We usually talk about trusts from the point of view of the people establishing them, but there is another party with a huge role to play in the way the trust works. This party is known as the trustee, and their job is to administer the trust for the benefit of the named beneficiaries. In this post, we will discuss some of the responsibilities of a trustee in trust administration.
For the beneficiaries
A person who supplies the assets to set up a trust is variously known as the grantor, settlor or trustor. When establishing the trust, the grantor may name relatives, a charity or some other person or entity as the beneficiary. In living trusts — trusts that go into effect during the grantor’s lifetime — grantors may even choose themselves as the beneficiary.
The trustee has a fiduciary responsibility to manage the assets in the trust for the benefit of the beneficiaries, and disperse the assets according to the terms of the trust.

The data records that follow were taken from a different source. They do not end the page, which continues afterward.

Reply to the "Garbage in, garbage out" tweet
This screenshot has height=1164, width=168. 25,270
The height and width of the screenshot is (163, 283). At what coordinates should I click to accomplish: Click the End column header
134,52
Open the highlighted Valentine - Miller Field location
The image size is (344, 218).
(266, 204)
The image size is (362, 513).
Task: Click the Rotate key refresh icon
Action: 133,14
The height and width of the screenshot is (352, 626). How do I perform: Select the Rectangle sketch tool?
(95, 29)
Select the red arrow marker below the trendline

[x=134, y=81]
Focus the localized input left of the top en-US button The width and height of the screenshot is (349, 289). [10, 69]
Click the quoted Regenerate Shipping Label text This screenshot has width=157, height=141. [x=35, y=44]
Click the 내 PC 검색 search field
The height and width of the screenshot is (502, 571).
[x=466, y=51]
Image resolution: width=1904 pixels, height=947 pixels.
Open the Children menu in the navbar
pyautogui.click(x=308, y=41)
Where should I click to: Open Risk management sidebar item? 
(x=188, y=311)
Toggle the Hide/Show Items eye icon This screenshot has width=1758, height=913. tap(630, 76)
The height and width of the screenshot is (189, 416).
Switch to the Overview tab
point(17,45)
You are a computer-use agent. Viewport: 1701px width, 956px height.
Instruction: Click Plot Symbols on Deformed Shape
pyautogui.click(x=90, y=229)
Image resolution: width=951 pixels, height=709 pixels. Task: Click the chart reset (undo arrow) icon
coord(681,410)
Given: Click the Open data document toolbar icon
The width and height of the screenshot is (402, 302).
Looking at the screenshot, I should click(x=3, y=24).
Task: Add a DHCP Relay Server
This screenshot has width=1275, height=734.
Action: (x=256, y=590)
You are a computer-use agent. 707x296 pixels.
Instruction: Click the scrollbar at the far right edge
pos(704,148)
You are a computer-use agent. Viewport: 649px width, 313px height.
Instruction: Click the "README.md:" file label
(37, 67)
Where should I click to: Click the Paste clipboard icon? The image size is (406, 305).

For instance, if the grantor passes away while their daughter is still a young child, the trustee must manage the assets in the trust to keep them safe and generating interest until the time indicated by the trust itself. If the trust instructs the trustee to give the daughter all the assets when she turns 18, the trustee must do so.
Administering the trust, managing the assets
In a common scenario, the trust calls for the trustee to issue payments to the beneficiaries at regular intervals. For instance, it may instruct the trustee to issue checks to the beneficiaries twice a year, and to continue doing so until the trust expires.
In these cases, the trustee must protect the principal assets in the trust, and carefully invest them so that the trust generates enough income to continue making payments to the beneficiaries. They must also keep detailed records and issue regular accounting statements to the beneficiaries.
Because the trustee has a fiduciary responsibility to the beneficiaries, the trustee can be sued if they fail in their duties. Clearly, this is not a job to be taken lightly. Those who are considering establishing a trust should think carefully about choosing committed professionals to administer their trust.